### ACTIVITY
Transcribe word for word the lines below from the line with "Discord (423, 2112)" through the line with "Ethereum Tokens (268, 1936)", ends included.

(Stored records)
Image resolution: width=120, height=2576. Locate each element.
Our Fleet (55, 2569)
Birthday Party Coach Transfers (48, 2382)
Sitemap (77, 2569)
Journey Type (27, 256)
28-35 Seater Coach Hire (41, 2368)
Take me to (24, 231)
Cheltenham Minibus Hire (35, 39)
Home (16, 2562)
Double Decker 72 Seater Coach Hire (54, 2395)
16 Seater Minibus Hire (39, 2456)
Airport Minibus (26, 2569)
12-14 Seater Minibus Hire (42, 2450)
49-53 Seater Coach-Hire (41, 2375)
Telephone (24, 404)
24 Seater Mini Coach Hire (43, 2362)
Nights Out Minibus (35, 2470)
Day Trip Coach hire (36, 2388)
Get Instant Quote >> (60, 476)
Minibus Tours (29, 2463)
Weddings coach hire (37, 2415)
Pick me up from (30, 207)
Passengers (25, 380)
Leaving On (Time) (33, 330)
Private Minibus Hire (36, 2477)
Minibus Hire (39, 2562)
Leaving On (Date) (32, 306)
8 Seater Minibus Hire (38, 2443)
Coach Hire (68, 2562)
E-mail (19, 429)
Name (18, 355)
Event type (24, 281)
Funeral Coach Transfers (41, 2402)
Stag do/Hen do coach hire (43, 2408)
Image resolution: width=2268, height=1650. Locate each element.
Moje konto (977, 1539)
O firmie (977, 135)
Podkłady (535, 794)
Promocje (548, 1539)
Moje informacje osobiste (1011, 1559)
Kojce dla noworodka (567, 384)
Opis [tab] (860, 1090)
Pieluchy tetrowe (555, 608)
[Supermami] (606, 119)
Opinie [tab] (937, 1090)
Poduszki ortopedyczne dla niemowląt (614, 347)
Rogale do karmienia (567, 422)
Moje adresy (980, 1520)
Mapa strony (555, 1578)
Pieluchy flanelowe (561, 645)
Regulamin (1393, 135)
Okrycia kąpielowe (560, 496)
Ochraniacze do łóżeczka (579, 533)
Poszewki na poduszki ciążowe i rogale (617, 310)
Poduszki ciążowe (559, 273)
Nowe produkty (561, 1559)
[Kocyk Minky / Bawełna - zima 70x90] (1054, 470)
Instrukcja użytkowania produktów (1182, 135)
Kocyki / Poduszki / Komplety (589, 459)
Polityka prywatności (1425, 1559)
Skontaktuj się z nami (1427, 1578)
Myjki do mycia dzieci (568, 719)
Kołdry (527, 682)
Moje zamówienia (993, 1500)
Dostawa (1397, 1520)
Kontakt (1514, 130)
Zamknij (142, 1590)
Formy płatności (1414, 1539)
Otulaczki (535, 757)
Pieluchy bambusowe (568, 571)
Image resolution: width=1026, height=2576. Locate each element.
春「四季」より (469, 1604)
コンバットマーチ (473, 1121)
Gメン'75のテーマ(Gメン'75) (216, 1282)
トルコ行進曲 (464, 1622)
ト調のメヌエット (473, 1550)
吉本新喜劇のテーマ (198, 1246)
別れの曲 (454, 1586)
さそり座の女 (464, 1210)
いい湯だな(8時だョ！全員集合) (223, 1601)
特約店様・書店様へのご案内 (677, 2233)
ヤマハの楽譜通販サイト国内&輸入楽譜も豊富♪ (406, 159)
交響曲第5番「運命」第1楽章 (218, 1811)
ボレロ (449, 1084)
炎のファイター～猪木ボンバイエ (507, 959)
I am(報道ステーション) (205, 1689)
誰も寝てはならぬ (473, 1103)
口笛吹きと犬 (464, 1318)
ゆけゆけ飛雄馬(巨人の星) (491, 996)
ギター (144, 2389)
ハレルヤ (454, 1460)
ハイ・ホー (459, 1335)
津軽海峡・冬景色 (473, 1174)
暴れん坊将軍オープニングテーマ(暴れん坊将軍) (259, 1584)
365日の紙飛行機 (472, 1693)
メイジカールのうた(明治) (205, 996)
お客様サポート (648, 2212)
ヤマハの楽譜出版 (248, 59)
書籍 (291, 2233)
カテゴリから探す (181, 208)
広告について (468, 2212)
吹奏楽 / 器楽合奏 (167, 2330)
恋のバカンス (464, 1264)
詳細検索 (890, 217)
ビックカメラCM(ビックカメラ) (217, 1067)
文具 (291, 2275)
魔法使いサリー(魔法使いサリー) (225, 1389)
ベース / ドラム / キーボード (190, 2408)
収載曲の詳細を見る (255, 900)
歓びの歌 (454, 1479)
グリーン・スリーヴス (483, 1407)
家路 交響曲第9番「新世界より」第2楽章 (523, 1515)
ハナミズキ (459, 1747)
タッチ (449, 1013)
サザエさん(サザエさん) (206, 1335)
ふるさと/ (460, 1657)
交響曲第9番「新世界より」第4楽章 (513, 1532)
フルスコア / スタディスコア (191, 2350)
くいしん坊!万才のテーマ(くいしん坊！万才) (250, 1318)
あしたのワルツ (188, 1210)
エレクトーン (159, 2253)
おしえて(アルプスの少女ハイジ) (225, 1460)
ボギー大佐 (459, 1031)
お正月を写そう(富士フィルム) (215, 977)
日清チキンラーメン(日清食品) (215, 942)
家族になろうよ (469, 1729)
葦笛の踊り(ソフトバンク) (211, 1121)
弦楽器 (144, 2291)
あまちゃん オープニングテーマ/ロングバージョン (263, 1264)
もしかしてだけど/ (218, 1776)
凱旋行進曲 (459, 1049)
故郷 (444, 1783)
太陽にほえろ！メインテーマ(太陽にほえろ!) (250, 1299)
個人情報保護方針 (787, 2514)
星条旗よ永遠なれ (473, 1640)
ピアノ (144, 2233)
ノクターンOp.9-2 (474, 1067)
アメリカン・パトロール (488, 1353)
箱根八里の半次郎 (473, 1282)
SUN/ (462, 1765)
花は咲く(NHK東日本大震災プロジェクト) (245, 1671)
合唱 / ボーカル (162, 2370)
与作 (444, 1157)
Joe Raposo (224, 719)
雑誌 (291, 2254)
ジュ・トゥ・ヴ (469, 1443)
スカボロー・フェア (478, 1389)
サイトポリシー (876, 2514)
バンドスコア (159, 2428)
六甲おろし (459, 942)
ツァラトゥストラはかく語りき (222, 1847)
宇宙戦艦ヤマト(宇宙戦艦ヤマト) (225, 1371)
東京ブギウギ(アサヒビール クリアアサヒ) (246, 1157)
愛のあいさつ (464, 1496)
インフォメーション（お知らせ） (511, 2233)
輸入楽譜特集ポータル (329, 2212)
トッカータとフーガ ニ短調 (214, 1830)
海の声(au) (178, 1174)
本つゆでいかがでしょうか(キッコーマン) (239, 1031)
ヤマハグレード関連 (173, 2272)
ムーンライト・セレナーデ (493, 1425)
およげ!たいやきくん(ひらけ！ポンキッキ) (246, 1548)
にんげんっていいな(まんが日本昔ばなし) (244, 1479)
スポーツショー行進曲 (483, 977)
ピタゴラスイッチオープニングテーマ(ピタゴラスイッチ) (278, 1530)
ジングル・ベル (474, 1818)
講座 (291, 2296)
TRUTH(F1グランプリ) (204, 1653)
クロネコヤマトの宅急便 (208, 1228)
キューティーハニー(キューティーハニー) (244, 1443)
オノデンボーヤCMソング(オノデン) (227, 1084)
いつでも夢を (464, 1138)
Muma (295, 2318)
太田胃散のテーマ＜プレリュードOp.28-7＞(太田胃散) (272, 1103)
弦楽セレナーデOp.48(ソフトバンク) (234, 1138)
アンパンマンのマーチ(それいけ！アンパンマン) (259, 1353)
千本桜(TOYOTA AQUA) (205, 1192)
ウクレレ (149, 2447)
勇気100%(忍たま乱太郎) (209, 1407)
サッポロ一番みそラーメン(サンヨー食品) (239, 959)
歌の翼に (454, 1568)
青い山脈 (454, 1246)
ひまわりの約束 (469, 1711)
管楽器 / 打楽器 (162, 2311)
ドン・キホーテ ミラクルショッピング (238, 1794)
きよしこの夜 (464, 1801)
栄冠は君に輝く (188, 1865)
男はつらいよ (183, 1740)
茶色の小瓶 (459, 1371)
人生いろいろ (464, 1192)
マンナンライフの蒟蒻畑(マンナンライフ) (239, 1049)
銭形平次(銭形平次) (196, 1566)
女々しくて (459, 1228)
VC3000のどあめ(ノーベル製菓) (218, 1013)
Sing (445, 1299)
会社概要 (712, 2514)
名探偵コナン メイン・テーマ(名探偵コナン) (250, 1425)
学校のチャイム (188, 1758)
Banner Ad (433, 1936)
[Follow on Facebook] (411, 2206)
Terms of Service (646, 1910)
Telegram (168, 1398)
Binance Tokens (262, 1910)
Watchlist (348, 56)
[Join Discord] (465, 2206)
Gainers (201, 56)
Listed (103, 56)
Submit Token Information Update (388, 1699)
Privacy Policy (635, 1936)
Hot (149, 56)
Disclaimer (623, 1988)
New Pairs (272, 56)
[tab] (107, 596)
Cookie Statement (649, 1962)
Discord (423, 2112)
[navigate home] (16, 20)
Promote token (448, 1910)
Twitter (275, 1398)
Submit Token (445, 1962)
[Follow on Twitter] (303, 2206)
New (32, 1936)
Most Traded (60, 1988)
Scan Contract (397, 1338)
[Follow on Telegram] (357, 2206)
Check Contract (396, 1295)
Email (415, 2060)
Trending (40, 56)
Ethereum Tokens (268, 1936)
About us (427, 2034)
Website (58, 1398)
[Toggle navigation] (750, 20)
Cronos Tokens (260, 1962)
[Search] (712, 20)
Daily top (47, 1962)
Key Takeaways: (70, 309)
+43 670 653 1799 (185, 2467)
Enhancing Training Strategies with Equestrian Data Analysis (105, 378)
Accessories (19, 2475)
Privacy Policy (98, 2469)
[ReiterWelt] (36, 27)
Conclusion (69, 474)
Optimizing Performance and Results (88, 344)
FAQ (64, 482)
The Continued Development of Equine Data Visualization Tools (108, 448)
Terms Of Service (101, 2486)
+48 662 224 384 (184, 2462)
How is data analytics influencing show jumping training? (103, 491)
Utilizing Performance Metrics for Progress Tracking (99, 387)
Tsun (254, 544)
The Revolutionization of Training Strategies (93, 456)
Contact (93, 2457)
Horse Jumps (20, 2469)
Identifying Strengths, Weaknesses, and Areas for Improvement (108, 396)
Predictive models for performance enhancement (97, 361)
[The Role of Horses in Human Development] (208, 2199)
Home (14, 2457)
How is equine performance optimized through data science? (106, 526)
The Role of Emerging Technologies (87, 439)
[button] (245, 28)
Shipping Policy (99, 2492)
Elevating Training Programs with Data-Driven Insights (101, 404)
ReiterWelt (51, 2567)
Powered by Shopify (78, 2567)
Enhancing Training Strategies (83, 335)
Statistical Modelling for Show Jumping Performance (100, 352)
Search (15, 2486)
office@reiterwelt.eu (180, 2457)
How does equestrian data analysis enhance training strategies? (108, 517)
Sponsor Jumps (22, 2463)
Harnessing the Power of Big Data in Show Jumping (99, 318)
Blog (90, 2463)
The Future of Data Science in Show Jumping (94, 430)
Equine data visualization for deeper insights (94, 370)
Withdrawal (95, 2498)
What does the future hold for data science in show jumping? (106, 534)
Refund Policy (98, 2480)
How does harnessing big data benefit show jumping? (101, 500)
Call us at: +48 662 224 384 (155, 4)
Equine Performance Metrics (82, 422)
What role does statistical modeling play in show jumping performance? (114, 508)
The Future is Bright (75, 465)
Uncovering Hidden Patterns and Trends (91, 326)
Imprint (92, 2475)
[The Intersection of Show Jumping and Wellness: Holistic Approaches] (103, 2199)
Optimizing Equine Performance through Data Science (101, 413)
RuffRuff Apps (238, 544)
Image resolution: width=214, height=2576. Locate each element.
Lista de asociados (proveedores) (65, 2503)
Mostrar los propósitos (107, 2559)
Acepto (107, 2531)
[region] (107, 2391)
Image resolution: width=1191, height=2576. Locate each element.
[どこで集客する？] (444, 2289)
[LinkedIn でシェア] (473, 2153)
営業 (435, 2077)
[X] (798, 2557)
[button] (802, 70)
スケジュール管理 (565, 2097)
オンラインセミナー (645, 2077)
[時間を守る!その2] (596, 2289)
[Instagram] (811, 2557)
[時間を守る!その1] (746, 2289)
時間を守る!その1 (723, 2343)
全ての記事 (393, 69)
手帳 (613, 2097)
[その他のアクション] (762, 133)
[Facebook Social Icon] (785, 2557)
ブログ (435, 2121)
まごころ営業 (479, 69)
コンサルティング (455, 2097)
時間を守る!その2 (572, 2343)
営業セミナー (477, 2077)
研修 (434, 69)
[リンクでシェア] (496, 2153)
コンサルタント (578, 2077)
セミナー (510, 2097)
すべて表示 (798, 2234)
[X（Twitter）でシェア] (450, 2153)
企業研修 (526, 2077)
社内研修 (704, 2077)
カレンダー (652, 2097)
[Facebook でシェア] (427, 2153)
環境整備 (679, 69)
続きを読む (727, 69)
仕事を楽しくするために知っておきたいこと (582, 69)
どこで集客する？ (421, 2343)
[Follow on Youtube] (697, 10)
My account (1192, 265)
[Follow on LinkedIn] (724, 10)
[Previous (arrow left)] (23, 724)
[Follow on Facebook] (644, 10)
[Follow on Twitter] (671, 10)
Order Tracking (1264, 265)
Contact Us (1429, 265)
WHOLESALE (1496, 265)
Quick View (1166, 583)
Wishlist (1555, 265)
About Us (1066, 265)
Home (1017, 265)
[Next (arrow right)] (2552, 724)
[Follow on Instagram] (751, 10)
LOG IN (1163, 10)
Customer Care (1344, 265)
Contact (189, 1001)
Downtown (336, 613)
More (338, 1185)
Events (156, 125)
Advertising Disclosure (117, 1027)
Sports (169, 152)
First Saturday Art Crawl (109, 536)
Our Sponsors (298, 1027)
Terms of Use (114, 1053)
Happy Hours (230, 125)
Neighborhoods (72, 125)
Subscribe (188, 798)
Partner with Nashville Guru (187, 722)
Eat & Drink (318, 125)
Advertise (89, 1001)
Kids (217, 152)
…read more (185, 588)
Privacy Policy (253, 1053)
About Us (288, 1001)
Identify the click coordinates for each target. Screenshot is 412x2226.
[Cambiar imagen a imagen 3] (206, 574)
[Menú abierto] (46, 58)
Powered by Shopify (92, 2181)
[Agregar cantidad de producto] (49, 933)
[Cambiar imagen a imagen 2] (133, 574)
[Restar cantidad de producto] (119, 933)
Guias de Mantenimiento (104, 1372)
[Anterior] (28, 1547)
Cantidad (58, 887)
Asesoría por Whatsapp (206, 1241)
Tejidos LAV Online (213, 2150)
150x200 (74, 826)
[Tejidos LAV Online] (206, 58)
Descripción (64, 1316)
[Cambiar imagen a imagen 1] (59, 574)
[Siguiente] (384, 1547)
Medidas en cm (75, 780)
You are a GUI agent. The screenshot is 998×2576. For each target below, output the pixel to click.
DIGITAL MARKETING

### TASK SOLUTION
Discord (423, 2112)
[navigate home] (16, 20)
Promote token (448, 1910)
Twitter (275, 1398)
Submit Token (445, 1962)
[Follow on Twitter] (303, 2206)
New (32, 1936)
Most Traded (60, 1988)
Scan Contract (397, 1338)
[Follow on Telegram] (357, 2206)
Check Contract (396, 1295)
Email (415, 2060)
Trending (40, 56)
Ethereum Tokens (268, 1936)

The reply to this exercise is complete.